DP0.2 Introduction#

Owners: PatriciaLarsen @plarsen
Last Verifed to Run: 2024-06-04 (by @plarsen)

DP0.2 is a Rubin Observatory LSST data preview, based on images from the DC2 data challenge by LSST-DESC (https://arxiv.org/abs/2010.05926). This was processed using version 23 of the LSST Science Pipelines on the wide-fast-deep (WFD) field with a baseline cadence. You can find a huge amount of information on the DP0.2 data here

For the contexts of these tutorials we’re showing how to use the DP0.2 data available on NERSC. This is for the most part catalog-level data stored in flat files, most often in parquet format. If you would like to use the full set of DP0.2 data available, you can do so by becoming a DP0.2 delegate and accessing the data on the RSP. Delegate applications are currently open to all data rights holders, and you can follow the instructions here.

import matplotlib.pyplot as plt
%matplotlib inline

The Simulation (DC2)#

DC2#

DC2 is an ambitious data challenge going all the way from N-body simulations to LSST-like images, followed by mock observations. These include a number of complex effects including stellar contamination, galactic reddening, varying observing conditions, survey strategy and instrumental and detector artifacts. The extragalactic catalog is described in https://arxiv.org/abs/1907.06530, with the validation framework in https://arxiv.org/abs/2110.03769, and the image simulation campaign in https://arxiv.org/abs/2010.05926. The processing was run using version 19.0.0 of the LSST Science Pipelines. The data can be found at NERSC, with a data product overview found here and many tutorials showing how to access and inspect this data at http://lsstdesc.org/DC2-analysis/.

LSST Dark Energy Science Collaboration et al. 2021

DP0.2#

By contrast DP0.2 is a reprocessing of these images with version 23.0.0 of the LSST Science Pipelines, run by the Rubin Observatory. For comparison purposes and as an example data preview we have copied over the object catalogs to NERSC, and I will walk you through how to access this data in the following tutorials.

The processing pipeline#

The LSST Science Pipelines have 4 main steps (see Bosch 2018, 2019 for full details - there are also nice visualizations in the data products definition document at https://lse-163.lsst.io/)

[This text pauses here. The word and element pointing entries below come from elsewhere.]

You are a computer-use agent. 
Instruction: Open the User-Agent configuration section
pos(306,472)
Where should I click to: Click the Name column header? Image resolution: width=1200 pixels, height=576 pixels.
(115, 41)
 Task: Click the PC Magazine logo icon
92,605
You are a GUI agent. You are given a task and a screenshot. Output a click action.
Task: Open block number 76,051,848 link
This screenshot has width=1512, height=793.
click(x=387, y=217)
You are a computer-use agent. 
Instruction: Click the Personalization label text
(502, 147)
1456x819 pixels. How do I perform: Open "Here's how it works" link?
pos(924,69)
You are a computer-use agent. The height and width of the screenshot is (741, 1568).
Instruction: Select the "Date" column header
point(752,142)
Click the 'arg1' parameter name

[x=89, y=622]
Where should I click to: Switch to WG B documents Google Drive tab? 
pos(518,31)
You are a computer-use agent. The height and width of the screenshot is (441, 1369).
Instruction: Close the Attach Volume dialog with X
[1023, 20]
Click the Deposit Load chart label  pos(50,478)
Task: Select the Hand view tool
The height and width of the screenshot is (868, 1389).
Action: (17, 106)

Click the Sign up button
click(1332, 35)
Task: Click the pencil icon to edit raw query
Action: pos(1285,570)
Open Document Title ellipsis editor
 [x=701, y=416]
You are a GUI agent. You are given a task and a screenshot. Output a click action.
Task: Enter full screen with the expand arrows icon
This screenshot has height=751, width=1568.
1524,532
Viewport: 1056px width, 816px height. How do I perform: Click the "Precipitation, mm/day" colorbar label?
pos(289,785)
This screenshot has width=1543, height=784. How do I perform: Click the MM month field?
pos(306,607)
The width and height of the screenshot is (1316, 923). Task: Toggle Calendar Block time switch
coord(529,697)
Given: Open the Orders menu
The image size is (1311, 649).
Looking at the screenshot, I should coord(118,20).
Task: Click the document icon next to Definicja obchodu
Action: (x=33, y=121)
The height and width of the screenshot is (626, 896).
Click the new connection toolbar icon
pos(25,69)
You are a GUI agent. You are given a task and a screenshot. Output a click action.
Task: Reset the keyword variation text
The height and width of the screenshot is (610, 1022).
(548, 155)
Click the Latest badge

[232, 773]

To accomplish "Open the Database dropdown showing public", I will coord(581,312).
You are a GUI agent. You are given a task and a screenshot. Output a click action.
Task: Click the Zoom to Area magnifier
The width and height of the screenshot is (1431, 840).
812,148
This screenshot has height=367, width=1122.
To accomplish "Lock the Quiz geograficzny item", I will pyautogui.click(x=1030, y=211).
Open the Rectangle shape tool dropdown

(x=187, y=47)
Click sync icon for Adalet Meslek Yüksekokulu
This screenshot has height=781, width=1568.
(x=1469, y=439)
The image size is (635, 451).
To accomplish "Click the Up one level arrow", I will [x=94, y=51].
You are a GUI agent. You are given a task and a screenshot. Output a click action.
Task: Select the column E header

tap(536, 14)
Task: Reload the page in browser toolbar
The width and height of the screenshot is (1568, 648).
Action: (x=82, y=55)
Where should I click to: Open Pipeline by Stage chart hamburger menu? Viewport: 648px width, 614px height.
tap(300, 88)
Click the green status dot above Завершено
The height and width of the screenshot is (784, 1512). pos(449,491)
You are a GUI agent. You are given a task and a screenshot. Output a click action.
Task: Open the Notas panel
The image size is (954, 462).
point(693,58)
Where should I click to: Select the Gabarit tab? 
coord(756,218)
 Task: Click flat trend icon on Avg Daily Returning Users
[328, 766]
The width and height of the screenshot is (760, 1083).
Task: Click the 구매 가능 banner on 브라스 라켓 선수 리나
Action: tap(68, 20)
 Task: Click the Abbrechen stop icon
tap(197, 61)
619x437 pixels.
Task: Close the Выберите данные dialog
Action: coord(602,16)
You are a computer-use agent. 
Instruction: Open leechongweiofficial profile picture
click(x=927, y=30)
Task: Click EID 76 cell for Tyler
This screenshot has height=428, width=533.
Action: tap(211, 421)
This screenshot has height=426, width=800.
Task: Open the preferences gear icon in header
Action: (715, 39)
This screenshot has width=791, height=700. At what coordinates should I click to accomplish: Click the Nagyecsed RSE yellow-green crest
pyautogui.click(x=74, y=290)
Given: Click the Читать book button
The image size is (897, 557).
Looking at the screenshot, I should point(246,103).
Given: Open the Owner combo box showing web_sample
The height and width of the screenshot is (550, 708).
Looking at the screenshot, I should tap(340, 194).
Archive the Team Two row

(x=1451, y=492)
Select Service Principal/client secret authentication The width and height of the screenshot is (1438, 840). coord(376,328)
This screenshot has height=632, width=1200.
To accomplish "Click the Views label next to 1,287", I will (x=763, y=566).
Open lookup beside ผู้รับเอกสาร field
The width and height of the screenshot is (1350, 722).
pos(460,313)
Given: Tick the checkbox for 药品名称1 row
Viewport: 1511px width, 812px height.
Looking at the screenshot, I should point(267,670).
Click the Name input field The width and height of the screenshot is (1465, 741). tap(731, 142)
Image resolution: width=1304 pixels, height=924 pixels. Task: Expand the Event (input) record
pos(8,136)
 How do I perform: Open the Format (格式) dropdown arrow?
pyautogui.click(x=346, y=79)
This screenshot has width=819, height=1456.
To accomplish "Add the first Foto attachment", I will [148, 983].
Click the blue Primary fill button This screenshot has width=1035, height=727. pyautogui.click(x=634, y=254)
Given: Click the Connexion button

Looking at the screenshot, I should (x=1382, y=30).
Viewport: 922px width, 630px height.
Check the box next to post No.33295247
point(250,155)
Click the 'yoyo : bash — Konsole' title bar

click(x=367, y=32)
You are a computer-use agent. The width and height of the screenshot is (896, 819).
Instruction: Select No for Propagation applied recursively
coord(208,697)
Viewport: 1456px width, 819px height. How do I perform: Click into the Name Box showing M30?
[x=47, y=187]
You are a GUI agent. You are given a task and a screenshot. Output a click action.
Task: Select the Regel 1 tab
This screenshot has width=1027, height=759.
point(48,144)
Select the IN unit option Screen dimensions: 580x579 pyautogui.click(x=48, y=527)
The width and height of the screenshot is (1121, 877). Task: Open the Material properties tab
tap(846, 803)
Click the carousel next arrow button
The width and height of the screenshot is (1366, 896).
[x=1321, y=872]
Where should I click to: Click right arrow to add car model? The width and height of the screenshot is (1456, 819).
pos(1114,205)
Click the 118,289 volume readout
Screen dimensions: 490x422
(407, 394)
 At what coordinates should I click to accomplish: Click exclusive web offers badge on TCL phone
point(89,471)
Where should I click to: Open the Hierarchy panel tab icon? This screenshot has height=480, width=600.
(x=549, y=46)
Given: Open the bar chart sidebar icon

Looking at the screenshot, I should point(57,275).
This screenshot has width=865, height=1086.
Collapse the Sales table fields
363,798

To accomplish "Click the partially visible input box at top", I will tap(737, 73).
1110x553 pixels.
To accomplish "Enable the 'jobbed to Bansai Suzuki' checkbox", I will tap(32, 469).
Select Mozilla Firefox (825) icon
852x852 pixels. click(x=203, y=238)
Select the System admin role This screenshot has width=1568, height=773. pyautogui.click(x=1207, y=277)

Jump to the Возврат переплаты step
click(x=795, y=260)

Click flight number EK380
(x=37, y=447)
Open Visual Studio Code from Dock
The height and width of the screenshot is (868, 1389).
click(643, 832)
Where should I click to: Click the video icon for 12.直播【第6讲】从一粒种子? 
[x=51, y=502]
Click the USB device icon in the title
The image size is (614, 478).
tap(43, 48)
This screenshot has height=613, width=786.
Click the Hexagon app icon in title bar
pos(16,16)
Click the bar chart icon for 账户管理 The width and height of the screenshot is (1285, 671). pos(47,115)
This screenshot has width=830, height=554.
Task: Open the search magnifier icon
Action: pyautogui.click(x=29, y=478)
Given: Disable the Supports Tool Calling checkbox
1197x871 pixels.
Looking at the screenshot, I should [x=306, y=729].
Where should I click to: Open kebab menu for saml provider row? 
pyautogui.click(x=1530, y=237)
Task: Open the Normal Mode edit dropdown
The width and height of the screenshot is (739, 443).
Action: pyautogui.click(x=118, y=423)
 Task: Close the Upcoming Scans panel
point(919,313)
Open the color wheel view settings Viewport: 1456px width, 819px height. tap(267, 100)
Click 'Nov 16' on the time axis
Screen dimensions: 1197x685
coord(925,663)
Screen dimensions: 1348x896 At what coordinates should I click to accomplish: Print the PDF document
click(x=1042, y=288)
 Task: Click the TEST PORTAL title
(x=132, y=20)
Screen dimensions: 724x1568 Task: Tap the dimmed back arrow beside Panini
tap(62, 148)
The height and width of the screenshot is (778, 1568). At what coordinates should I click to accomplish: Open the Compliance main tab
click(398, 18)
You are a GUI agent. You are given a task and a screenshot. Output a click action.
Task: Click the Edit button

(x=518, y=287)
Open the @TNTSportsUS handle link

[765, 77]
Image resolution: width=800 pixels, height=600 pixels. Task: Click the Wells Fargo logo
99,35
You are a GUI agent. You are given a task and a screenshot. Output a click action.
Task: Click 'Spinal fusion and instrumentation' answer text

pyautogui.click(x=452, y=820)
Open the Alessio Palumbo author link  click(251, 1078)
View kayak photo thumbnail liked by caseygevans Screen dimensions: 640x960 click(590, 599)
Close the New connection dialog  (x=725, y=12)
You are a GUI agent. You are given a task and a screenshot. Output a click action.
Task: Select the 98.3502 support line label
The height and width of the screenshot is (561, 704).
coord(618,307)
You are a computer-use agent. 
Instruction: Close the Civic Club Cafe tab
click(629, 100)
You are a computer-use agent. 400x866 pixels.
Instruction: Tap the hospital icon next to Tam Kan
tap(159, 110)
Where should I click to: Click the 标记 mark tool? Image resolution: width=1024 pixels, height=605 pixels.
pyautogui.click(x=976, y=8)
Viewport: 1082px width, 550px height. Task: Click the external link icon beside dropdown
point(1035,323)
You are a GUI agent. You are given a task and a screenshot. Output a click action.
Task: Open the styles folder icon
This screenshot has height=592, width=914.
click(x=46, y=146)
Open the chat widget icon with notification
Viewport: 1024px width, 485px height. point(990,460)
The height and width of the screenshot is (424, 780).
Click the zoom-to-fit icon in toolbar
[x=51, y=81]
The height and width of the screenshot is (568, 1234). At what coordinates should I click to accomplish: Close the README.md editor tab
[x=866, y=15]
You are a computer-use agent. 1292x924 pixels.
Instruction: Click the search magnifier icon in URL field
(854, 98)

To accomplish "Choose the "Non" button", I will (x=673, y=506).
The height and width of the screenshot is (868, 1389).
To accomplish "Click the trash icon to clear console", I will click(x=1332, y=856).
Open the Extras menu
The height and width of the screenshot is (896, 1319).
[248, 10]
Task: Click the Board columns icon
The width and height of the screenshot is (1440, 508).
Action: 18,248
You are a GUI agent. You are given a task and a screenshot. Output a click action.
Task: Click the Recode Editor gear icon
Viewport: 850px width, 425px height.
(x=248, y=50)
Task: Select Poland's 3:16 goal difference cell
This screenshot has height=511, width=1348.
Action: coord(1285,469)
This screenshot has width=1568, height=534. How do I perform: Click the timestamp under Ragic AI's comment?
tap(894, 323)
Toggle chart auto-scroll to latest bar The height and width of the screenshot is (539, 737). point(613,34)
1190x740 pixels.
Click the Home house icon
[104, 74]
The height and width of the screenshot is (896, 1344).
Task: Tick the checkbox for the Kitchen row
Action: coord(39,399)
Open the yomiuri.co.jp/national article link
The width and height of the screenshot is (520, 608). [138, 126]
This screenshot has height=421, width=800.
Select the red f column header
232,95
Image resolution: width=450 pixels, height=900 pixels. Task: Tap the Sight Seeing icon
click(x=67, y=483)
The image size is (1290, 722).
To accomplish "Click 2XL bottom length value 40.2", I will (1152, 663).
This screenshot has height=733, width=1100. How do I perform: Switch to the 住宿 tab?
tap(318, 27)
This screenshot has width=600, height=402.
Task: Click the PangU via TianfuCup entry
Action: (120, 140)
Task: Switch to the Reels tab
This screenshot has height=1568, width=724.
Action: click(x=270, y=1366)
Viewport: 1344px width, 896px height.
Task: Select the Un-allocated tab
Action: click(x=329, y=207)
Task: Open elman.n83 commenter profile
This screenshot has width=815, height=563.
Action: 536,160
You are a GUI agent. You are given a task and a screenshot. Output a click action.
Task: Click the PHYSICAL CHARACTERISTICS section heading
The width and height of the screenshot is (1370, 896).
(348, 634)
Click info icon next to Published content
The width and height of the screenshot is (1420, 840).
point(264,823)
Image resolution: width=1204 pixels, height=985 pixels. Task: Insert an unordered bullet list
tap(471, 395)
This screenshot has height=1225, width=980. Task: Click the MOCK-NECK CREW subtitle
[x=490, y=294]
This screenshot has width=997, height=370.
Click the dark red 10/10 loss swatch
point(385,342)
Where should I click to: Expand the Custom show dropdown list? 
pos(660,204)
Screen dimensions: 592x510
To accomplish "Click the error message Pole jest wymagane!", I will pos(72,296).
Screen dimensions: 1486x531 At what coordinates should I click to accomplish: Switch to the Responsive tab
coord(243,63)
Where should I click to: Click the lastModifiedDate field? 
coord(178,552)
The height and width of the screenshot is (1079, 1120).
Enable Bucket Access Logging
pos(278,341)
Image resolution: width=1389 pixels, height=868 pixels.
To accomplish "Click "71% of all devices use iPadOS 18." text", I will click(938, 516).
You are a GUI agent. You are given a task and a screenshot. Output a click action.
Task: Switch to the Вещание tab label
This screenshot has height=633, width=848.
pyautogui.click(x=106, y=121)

  • Single frame processing

    • This includes tasks like ISR (instrument signature removal), background subtraction, PSF (point spread function) modeling, cosmic ray detection and interpolation, and source detection, deblending and measurement

  • Calibration

    • Here the measurements are compared to reference catalogs to determine photometric and astrometric calibrations, this generates the “calexps” or calibrated exposures

  • Image coaddition

    • Single visit images are sampled on a fixed grid of pixels within “patches” (where patches are contained within “tracts”), and a weighted mean of the visits is used to create a coadd of all the visits.

  • Coadd processing

    • This involves source detection in each photometric band, merging across bands, deblending merged detections, measuring object properties, identifying a “reference” band and combining object catalogs from the different bands, and performing forced photometry measurements in each band using reference band positions and shapes.

Treated separately, there is a final step of performing metadetection on the images to create shear catalogs. This was not performed on DP0.2 so I’ll leave that discussion to future catalogs. Although the steps are much the same, there are significant differences between versions 19 and 23 of the pipelines. The most notable of these is a different deblender algorithm.

Differences#

  • As stated in rubin-dp0/tutorial-notebooks the method of determining PSFs from the images will differ between DP0.2 and future releases: “The LSST Science Pipelines have partially transitioned to using the PIFF (PSF in the Full-Field of View) code for PSF modeling in the full field of view. However, the DP0.2 PSF models were generated using the Point Spread Function Extractor, PSFEx, software.”

*note to self add more about the differences

The data products#

The full set of data products in the data release is listed in the data products definition document: https://lse-163.lsst.io/, alongside the schema which can also be found at https://dm.lsst.org/sdm_schemas/browser/dp02.html.

The data that has been transferred to nersc is the

  • Object catalog

    • This is the object catalog of sources measured on the coadds

  • MatchesTruth catalog

    • This provides a match between the objects and the DC2 truth catalog, for validation purposes

These are available at this location …

Use of DP0.2#

DP0.2 was primarily used to test and validate the pipelines, and to serve as a first estimate of what the data will look like. Here we are using it as a trial for guidance from the SRV group on how to access the data, apply recommended cuts, use existing validation tools, and track known issues.

We are still some time away from receiving data releases, and so this is subject to change, but you can expect that testing pipelines on DP0.2 will be a good test for data readiness.